START Records for the task
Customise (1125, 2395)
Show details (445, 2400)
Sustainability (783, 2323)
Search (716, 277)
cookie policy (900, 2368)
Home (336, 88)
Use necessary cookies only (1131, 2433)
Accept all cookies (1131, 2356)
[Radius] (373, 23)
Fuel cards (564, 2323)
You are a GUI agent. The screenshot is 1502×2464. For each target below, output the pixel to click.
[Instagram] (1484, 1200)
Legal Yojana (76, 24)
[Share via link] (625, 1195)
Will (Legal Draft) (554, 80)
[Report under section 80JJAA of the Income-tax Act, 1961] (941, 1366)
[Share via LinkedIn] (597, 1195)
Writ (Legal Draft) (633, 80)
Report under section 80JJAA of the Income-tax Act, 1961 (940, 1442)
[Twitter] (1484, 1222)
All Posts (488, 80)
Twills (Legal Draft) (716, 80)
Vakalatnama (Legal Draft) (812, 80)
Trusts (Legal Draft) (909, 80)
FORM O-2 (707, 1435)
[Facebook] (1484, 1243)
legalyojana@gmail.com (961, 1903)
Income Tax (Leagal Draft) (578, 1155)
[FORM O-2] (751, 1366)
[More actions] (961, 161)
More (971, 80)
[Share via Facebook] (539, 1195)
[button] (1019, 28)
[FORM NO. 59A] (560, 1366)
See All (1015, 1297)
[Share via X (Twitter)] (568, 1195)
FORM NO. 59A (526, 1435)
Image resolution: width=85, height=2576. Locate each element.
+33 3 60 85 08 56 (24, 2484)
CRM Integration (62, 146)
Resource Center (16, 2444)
END Records for the task
The records above must be repeated exactly, in their entirety.

- Exercise answer -
Customise (1125, 2395)
Show details (445, 2400)
Sustainability (783, 2323)
Search (716, 277)
cookie policy (900, 2368)
Home (336, 88)
Use necessary cookies only (1131, 2433)
Accept all cookies (1131, 2356)
[Radius] (373, 23)
Fuel cards (564, 2323)
You are a GUI agent. The screenshot is 1502×2464. For each target below, output the pixel to click.
[Instagram] (1484, 1200)
Legal Yojana (76, 24)
[Share via link] (625, 1195)
Will (Legal Draft) (554, 80)
[Report under section 80JJAA of the Income-tax Act, 1961] (941, 1366)
[Share via LinkedIn] (597, 1195)
Writ (Legal Draft) (633, 80)
Report under section 80JJAA of the Income-tax Act, 1961 (940, 1442)
[Twitter] (1484, 1222)
All Posts (488, 80)
Twills (Legal Draft) (716, 80)
Vakalatnama (Legal Draft) (812, 80)
Trusts (Legal Draft) (909, 80)
FORM O-2 (707, 1435)
[Facebook] (1484, 1243)
legalyojana@gmail.com (961, 1903)
Income Tax (Leagal Draft) (578, 1155)
[FORM O-2] (751, 1366)
[More actions] (961, 161)
More (971, 80)
[Share via Facebook] (539, 1195)
[button] (1019, 28)
[FORM NO. 59A] (560, 1366)
See All (1015, 1297)
[Share via X (Twitter)] (568, 1195)
FORM NO. 59A (526, 1435)
Image resolution: width=85, height=2576. Locate each element.
+33 3 60 85 08 56 (24, 2484)
CRM Integration (62, 146)
Resource Center (16, 2444)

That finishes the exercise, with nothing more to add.